**Source document**
################

Idiocracy has become a cult comedy that predicted one of the bleakest futures for mankind. Where most films show technological wonders and neon lights, even if there’s a dirty layer at the bottom, this one portrays a future where humanity is simply too stupid to keep going. Right in the middle of that future, a painfully mediocre military experiment “volunteer” who ends up the smartest man alive by default. Joe, alongside a prostitute named Rita, try to survive humanity’s collapse and with that, we got a ton of interesting little things hidden throughout the flick. When you’re essentially skewering modern life as we know it with the most pessimistic outcome, you can swing all day and not account for all the subtle references in this hilarious world. Here are the best ones.
10. Recycling Sucks…
When Joe and Rita end up in the giant garbage mountains they’re freed when a certain little object begins ‘The Great Garbage Avalanche of 2505’. Surely, any subsequent object would’ve tilted the overhanging pile but the thing that did it, was in fact, a perfectly recyclable aluminum can. It has no greater significance and isn’t part of some recycling theme throughout the movie, just a nice kick in the guts for anyone lamenting Earth being used as a trash heap.

################

Continue the Idiocracy article from its last sentence, writing the next entries of its countdown list.

Element and text location data:

################

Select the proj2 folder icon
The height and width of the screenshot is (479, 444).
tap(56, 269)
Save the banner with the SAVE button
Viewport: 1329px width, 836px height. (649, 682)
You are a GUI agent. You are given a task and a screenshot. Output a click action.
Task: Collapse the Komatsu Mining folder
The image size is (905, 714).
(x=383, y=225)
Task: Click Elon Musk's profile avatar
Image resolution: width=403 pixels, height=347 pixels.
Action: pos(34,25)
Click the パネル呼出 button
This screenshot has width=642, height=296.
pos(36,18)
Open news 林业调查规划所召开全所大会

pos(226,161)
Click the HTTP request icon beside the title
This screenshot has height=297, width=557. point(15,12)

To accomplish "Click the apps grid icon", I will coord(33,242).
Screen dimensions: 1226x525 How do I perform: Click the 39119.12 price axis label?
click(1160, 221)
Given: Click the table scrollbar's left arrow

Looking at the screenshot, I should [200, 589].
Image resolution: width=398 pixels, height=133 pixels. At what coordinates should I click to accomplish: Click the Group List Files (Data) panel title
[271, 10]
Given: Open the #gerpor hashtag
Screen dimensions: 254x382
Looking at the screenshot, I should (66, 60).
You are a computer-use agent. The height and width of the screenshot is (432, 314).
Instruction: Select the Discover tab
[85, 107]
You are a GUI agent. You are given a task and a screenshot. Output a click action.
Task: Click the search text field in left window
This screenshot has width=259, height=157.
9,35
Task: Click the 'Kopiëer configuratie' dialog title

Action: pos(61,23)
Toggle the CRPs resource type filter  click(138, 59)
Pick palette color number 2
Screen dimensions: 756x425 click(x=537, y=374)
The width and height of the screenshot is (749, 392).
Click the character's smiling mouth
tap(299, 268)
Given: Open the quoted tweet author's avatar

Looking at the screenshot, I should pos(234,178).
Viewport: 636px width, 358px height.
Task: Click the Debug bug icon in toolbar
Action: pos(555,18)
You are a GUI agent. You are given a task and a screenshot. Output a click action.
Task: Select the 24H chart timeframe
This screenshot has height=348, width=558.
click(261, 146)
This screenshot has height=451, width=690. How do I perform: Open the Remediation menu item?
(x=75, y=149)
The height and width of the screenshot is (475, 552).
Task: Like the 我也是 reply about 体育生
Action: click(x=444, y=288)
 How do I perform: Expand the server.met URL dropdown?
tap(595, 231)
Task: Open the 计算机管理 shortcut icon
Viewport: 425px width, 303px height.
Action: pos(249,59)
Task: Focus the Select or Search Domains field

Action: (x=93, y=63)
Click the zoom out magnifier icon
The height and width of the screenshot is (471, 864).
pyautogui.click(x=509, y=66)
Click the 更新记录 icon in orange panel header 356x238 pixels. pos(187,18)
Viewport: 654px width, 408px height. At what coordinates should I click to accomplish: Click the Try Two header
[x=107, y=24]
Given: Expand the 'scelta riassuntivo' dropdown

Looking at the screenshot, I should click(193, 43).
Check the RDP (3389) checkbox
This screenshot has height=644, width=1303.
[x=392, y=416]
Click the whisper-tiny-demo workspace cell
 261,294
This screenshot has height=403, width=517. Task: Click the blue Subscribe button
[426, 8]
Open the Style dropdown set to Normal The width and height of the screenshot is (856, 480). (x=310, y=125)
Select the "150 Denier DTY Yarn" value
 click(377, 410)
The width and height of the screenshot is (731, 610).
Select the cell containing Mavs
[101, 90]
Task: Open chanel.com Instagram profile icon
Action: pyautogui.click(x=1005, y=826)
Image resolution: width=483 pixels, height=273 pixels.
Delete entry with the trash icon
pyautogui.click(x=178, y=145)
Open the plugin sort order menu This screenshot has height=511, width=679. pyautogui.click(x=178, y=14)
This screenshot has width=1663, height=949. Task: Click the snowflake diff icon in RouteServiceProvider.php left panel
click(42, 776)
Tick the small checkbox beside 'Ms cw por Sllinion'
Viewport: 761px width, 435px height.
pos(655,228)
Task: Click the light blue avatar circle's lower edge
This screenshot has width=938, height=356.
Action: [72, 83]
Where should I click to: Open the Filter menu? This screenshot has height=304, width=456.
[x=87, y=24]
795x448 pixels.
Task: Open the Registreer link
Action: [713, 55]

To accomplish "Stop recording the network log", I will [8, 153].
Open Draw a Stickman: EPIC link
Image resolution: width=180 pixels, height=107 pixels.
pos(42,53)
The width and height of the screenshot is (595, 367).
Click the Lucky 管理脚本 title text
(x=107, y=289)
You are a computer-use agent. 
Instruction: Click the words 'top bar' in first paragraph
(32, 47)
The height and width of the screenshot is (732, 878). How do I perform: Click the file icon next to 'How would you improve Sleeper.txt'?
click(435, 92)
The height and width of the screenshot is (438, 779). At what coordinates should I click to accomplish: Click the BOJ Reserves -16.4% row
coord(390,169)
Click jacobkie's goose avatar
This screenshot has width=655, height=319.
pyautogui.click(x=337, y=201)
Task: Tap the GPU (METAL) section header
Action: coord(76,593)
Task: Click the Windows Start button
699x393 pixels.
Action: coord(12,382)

################

**Result of this exercise**
9. Fox Special
Every logo in the future is transformed in some way, except one. That’s right, Fox News maintains the same logo throughout 500 years of decline. Whether the statement is that it’s timeless, correlated, or responsible in some way for things being the way they are isn’t addressed. The hosts of Fox News are hardly dressed either. They’re little more than eye candy for viewers as they deliver vapid teleprompter-led reports and struggle to turn towards the videos they’re presenting out of sheer stupidity.
8. Family Tree-For-All
At the beginning of the movie when we’re seeing Clevon’s family tree erupt, there are a few questionable branches. Mike Judge’s animated father and son, Hank and Bobby Hill are there. There are also some animal representatives in a dog, chimp and a goat. Lastly, despite it making zero sense unless there’s more time-travel involved than we get to see, there’s Donald Rumsfeld, George W. Bush, and Condolezza Rice. Various other sources have different lists of people they’ve spied in the extensive tree, so get your magnifying glasses out and pause to see if you can find even more weirdness in the Clevon clan.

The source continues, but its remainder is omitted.